# DESCRIPTION OF THE TASK:
Rewrite the part of the data below that opens with the line containing "I will pos(149,375)." and closes with the line containing "[x=341, y=219]" as a numbered list, leaving out blank lines. Include both of those lines and nothing outside that part.

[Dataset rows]
··········

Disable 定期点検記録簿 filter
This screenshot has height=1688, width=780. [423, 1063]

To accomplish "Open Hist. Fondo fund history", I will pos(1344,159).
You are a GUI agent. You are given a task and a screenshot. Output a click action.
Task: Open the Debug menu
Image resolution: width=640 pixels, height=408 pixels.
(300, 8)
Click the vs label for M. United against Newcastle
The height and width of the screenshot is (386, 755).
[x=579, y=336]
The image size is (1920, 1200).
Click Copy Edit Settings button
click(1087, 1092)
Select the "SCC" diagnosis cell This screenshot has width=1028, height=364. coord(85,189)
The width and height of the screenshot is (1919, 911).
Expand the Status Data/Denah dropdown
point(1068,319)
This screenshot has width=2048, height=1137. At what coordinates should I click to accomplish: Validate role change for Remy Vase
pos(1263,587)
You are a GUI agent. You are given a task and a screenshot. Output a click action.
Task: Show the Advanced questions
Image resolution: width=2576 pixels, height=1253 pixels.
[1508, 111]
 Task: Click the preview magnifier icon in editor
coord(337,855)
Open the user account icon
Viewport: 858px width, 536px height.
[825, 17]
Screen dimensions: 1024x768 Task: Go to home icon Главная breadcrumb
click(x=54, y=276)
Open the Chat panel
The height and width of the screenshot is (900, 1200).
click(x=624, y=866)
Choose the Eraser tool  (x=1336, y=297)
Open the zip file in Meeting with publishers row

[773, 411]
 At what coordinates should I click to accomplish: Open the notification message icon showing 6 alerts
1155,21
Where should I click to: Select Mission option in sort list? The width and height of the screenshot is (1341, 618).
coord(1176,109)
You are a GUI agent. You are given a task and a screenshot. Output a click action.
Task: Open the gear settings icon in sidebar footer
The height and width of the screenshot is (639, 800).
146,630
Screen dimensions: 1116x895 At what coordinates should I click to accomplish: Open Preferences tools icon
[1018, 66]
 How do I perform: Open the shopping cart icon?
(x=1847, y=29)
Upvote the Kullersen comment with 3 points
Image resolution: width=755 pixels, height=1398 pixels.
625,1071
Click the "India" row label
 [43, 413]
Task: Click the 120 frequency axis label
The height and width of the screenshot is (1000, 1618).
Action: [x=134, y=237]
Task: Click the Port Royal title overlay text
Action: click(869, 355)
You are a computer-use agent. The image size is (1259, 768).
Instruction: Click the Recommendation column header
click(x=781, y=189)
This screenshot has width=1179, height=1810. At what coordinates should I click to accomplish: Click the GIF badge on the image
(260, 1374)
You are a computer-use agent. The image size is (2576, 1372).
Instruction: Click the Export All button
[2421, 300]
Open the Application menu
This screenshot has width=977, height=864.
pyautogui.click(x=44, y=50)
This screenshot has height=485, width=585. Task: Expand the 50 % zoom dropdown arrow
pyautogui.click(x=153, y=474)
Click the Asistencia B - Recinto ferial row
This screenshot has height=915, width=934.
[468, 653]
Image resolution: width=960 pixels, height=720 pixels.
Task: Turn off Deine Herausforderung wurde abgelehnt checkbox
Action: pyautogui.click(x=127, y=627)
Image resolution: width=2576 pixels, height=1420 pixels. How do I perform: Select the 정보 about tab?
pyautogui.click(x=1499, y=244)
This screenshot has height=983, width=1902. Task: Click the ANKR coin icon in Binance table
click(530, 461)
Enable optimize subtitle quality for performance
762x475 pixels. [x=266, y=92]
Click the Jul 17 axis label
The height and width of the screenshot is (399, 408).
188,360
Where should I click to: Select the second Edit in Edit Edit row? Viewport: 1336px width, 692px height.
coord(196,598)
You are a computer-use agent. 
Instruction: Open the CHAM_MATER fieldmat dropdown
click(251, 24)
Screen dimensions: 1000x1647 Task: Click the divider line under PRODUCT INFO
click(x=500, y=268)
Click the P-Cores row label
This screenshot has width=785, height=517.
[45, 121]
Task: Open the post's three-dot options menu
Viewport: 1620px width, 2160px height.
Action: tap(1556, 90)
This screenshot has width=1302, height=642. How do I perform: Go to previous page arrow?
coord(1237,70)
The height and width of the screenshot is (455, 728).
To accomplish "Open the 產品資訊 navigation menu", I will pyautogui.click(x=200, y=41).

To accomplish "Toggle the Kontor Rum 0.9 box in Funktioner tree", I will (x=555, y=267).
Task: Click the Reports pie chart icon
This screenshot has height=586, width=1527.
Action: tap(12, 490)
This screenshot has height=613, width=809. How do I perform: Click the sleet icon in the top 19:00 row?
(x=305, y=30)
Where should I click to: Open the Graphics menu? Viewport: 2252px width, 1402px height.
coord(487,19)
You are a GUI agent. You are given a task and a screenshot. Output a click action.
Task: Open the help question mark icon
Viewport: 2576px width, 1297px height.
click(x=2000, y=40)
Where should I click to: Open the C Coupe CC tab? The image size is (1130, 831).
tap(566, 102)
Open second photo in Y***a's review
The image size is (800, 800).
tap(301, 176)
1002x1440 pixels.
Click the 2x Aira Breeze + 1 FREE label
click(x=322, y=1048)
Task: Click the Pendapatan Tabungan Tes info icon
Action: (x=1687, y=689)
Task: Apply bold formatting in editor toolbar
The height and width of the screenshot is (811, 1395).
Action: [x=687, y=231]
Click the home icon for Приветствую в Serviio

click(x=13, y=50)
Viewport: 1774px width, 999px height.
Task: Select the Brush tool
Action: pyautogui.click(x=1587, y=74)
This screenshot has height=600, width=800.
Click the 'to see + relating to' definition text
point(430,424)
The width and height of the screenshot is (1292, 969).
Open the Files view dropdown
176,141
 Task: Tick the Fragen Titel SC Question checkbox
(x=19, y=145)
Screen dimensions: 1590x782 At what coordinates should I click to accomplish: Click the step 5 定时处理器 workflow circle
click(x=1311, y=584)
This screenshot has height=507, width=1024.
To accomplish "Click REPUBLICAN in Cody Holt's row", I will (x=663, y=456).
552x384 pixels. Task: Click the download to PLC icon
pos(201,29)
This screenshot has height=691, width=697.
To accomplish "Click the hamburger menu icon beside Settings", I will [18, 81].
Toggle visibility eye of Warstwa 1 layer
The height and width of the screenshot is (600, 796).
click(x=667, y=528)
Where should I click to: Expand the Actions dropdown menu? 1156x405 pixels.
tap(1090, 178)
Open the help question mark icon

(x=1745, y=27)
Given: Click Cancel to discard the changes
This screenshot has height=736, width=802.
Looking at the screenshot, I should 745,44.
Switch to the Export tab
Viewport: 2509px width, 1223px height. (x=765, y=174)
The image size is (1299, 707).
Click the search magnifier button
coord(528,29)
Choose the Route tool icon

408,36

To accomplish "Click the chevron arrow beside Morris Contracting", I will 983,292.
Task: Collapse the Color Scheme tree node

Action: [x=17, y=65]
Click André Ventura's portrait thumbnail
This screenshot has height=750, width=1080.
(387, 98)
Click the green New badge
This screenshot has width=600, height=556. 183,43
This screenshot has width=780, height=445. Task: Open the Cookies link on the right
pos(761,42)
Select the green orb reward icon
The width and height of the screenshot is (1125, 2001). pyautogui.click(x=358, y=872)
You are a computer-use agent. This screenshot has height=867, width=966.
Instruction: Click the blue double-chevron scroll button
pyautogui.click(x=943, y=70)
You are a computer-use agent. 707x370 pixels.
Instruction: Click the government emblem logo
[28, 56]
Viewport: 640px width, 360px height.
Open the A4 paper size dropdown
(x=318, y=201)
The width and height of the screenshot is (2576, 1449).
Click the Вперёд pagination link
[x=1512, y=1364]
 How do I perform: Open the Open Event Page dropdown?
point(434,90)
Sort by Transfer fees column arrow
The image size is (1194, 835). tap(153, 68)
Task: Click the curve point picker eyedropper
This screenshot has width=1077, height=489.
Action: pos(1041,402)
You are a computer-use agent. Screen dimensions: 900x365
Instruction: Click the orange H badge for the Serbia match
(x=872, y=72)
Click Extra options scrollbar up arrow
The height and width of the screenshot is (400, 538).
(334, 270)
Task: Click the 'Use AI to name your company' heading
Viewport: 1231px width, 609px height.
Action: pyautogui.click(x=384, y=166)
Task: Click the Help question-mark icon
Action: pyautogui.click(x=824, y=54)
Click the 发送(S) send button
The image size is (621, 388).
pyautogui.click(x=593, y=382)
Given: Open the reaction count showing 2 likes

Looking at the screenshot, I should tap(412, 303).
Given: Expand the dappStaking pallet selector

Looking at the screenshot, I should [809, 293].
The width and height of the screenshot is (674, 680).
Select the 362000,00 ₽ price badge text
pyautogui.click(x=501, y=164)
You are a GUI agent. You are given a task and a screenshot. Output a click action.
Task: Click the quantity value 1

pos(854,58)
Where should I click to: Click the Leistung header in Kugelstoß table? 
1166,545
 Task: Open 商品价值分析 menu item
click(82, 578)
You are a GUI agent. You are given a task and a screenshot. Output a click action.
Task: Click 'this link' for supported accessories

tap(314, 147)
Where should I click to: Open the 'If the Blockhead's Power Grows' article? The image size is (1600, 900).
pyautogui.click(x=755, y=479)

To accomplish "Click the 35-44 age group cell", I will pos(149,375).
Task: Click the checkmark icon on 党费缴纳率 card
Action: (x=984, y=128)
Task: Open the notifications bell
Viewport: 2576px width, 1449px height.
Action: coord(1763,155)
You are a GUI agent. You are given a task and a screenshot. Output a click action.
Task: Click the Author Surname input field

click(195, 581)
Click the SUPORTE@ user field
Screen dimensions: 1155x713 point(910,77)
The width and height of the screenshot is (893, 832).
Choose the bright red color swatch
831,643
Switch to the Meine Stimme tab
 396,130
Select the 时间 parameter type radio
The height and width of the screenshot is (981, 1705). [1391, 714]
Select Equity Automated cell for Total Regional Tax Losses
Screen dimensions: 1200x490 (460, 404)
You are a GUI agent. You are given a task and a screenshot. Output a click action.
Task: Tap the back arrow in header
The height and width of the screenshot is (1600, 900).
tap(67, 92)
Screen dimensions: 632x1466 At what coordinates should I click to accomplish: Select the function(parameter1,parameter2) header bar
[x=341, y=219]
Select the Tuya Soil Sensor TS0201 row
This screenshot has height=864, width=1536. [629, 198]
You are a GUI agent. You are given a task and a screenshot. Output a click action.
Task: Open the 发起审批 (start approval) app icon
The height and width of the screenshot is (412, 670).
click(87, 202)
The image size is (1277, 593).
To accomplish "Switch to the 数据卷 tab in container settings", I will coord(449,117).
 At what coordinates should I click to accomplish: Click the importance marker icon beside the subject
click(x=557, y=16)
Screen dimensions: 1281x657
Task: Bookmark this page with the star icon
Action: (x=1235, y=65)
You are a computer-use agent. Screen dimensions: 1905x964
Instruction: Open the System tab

··········

# WRITTEN RESPONSE:
1. To accomplish "Click the 35-44 age group cell", I will pos(149,375).
2. Task: Click the checkmark icon on 党费缴纳率 card
3. Action: (x=984, y=128)
4. Task: Open the notifications bell
5. Viewport: 2576px width, 1449px height.
6. Action: coord(1763,155)
7. You are a GUI agent. You are given a task and a screenshot. Output a click action.
8. Task: Click the Author Surname input field
9. click(195, 581)
10. Click the SUPORTE@ user field
11. Screen dimensions: 1155x713 point(910,77)
12. The width and height of the screenshot is (893, 832).
13. Choose the bright red color swatch
14. 831,643
15. Switch to the Meine Stimme tab
16.  396,130
17. Select the 时间 parameter type radio
18. The height and width of the screenshot is (981, 1705). [1391, 714]
19. Select Equity Automated cell for Total Regional Tax Losses
20. Screen dimensions: 1200x490 (460, 404)
21. You are a GUI agent. You are given a task and a screenshot. Output a click action.
22. Task: Tap the back arrow in header
23. The height and width of the screenshot is (1600, 900).
24. tap(67, 92)
25. Screen dimensions: 632x1466 At what coordinates should I click to accomplish: Select the function(parameter1,parameter2) header bar
26. [x=341, y=219]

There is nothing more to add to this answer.